Le médicament appartient à la classe des médicaments contre l’obésité et le diabète appelés agonistes du GLP-1, qui comprennent Ozempic et Wegovy. Cependant, contrairement à ces deux derniers médicaments, l’orforglipron est administré sous forme de pilule à prendre une fois par jour plutôt que sous forme d’injection.
Dans cet essai de phase 2, randomisé, en double aveugle, 272 adultes obèses ou en surpoids plus au moins une condition coexistante liée au poids et sans diabète ont été inscrits.
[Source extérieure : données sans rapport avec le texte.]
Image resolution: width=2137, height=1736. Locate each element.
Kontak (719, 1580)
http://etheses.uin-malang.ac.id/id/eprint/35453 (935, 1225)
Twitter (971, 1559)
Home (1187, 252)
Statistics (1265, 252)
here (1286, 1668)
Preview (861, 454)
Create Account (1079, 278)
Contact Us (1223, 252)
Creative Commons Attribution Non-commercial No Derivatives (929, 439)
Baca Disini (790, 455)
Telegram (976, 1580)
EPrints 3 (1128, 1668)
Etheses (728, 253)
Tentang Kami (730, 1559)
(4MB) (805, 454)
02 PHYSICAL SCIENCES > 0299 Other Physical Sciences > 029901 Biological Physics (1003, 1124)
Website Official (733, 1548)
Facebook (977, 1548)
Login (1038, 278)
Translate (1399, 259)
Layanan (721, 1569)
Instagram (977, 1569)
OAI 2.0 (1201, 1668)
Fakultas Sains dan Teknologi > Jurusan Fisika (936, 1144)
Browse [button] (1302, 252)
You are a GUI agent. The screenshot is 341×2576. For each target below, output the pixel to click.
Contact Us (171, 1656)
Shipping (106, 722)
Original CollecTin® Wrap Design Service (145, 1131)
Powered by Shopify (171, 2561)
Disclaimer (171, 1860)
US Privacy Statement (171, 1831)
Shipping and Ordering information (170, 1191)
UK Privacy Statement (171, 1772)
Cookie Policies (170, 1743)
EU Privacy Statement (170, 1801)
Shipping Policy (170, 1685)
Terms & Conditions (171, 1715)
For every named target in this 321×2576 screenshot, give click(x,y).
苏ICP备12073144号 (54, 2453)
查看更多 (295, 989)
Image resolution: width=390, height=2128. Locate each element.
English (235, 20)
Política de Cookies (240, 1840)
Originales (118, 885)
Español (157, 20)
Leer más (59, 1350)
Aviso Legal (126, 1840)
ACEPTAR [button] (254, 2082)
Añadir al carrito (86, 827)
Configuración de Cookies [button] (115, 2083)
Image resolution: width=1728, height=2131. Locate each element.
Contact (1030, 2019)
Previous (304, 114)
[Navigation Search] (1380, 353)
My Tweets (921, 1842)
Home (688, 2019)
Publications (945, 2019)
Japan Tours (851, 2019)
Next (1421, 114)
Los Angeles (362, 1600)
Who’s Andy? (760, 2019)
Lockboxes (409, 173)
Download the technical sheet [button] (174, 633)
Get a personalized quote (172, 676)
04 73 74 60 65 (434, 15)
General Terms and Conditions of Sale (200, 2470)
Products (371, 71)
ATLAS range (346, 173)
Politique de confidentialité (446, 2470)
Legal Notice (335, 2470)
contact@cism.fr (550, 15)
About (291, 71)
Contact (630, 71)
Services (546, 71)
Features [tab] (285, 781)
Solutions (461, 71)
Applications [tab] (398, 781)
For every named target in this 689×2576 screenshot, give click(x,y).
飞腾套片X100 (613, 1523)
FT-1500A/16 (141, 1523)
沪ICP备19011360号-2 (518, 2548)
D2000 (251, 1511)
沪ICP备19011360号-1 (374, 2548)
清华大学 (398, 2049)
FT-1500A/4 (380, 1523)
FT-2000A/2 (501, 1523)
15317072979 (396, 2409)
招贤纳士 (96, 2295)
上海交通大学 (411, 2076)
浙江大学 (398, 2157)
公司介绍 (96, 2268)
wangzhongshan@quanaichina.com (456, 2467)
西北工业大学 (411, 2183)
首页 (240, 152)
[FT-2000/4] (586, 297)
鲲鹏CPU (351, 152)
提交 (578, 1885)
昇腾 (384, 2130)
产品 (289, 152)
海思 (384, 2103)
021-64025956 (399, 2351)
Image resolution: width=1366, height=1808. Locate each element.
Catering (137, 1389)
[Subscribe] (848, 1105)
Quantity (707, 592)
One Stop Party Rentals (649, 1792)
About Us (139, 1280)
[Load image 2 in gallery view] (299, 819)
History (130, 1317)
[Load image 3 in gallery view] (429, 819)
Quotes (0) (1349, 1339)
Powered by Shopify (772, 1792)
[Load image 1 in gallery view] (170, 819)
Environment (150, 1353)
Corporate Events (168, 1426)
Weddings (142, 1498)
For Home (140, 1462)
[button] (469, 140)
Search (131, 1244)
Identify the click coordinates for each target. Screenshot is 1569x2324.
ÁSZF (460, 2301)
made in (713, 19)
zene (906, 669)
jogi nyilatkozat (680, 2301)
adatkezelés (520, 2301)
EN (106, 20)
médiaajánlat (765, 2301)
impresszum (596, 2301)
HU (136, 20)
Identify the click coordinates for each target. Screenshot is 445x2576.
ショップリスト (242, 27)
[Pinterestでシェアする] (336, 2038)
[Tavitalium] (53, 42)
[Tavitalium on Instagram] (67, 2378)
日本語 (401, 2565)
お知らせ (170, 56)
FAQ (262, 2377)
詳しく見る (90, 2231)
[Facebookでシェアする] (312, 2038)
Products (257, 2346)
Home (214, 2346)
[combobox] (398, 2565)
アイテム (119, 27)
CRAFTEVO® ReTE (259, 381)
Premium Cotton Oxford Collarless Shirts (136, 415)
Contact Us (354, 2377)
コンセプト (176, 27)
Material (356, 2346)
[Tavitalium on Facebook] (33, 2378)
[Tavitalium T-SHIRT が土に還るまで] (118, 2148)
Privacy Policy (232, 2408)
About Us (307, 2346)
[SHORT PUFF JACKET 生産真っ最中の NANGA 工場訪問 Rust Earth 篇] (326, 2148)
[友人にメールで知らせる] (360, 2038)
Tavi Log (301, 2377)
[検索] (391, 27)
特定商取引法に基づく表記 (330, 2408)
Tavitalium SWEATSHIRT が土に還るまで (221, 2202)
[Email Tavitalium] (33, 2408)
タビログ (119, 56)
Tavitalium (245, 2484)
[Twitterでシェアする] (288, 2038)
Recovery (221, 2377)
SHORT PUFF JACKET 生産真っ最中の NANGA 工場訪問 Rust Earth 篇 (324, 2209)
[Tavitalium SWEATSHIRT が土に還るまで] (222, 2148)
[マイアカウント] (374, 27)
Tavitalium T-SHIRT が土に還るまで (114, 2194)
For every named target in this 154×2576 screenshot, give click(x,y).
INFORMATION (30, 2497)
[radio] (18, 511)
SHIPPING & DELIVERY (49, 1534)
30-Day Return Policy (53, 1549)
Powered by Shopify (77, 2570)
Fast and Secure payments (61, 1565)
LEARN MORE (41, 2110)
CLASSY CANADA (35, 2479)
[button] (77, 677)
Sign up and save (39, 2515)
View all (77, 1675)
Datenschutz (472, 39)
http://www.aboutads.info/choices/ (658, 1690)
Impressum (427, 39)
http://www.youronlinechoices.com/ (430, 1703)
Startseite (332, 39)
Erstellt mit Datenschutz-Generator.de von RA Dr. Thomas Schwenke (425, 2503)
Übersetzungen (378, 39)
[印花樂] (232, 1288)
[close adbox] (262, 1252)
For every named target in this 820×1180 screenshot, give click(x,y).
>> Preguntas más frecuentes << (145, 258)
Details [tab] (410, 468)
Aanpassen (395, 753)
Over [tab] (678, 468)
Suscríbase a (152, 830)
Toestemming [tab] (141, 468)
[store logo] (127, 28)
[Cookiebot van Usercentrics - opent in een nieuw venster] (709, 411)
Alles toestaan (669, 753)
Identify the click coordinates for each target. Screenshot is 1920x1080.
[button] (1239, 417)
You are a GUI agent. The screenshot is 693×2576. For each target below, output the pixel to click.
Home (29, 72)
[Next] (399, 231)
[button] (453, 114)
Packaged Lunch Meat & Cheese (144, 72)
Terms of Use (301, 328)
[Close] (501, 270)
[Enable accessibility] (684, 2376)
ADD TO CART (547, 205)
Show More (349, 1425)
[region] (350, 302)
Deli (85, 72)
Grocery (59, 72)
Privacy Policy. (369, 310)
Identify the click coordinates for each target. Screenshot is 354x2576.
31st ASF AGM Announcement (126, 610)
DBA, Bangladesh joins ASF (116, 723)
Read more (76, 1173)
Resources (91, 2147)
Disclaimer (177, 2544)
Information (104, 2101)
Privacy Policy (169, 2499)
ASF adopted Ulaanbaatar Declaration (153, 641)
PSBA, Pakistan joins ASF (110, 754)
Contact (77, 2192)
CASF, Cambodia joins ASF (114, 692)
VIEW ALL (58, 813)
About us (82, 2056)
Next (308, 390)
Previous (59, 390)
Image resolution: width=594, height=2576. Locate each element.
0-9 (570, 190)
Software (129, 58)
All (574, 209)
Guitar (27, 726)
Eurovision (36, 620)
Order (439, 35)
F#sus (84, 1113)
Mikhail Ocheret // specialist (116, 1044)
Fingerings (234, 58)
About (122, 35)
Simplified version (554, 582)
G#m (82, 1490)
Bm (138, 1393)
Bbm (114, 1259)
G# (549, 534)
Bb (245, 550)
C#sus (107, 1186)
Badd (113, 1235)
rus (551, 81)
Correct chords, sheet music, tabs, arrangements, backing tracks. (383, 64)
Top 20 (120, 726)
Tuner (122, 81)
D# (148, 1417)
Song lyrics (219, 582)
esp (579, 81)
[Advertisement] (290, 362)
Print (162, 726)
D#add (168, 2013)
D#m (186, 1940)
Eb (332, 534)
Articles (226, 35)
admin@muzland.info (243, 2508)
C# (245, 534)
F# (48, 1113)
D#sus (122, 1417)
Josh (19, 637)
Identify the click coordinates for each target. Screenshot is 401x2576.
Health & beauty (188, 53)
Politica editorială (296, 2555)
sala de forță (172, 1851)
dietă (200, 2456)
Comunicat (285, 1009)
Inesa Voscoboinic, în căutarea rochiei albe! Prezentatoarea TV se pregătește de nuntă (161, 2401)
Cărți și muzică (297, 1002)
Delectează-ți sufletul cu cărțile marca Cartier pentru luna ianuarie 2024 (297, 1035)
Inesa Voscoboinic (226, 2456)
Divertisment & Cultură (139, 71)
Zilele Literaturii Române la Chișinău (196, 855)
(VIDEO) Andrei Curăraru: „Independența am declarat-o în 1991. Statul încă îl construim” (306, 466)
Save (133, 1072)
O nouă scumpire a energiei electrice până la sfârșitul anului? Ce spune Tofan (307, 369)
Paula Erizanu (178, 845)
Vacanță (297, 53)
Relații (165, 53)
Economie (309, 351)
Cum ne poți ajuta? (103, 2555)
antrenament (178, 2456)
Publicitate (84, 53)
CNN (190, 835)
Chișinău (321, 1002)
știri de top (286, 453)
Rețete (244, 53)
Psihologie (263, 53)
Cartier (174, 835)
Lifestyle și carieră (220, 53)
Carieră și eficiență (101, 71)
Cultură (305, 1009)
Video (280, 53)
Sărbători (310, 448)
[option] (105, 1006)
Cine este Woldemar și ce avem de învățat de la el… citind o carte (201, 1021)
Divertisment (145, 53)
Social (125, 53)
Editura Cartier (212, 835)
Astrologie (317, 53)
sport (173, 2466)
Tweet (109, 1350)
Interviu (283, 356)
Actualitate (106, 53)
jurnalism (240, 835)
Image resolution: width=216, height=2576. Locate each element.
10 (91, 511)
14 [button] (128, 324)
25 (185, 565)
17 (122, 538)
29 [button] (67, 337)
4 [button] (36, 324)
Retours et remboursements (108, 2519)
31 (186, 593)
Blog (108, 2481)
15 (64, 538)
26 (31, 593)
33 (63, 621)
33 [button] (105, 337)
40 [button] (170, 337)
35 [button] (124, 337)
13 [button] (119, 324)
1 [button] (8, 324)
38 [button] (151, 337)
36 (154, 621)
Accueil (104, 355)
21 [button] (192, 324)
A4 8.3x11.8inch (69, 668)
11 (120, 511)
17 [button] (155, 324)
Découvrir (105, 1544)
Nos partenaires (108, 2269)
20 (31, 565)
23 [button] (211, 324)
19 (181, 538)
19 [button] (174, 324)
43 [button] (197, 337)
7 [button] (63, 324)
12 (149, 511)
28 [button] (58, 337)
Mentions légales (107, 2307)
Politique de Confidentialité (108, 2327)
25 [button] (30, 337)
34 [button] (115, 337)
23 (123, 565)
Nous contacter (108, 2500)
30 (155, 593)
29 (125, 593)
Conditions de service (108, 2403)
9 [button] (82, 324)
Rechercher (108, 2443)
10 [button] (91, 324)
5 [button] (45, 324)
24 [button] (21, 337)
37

Les participants ont été répartis au hasard pour recevoir de l’orforglipron à l’une des quatre doses (12, 24, 36 ou 45 mg) ou un placebo une fois par jour pendant 36 semaines. Une réduction de poids d’au moins 10 % à la semaine 36 s’est produite chez 46 à 75 % des participants qui ont reçu de l’orforglipron, contre 9 % qui ont reçu un placebo.
« Au dire de tous, il s’agit d’une percée majeure en médecine pour qu’une petite molécule chimique non peptidique active le récepteur GLP-1 et obtienne une perte de poids aussi importante. Le médicament est une fois par jour et ne nécessite pas de restriction de nourriture, d’eau ou d’autres Cela annonce la possibilité de médicaments faciles à fabriquer, à transporter et à administrer. Cela aurait un impact significatif sur l’équité des soins dans le domaine de la médecine de l’obésité », a déclaré Wharton, l’auteur principal de l’étude.
Le Journal de médecine de la Nouvelle-Angleterre article décrivant l’étude peut être trouvé ici.
Le président élu du TOS, Jamy Ard, MD, FTOS, de la Wake Forest University School of Medicine, a présidé le symposium sur l’essai SURMOUNT-2, qui comprenait les résultats et le rôle potentiel du tirzepatide dans le traitement de l’obésité chez les personnes atteintes de diabète de type 2. La session a présenté un aperçu de la conception de l’étude, des données d’efficacité et d’innocuité de l’essai contrôlé randomisé de phase 3 du tirzépamide chez des participants atteints de diabète de type 2 qui souffrent d’obésité ou de surpoids.
« Je tiens à souligner à quel point ce domaine est passionnant en ce moment. Nous n’avons jamais eu de médicaments aussi efficaces », a déclaré la porte-parole du TOS, Katherine H. Saunders, MD, DABOM, experte en obésité chez Weill Cornell Medicine à New York. et co-fondateur d’Intellihealth, une société de logiciels et de services cliniques qui développe et démocratise l’accès à un traitement médical complet de l’obésité. « L’obésité est une maladie tellement complexe et hétérogène qu’un seul médicament ne sera pas la solution pour tout le monde. Nous avons besoin d’autant d’outils que possible dans notre arsenal afin d’avoir des options efficaces pour tout le monde. »
Le financement des trois études a été fourni par Eli Lilly and Co.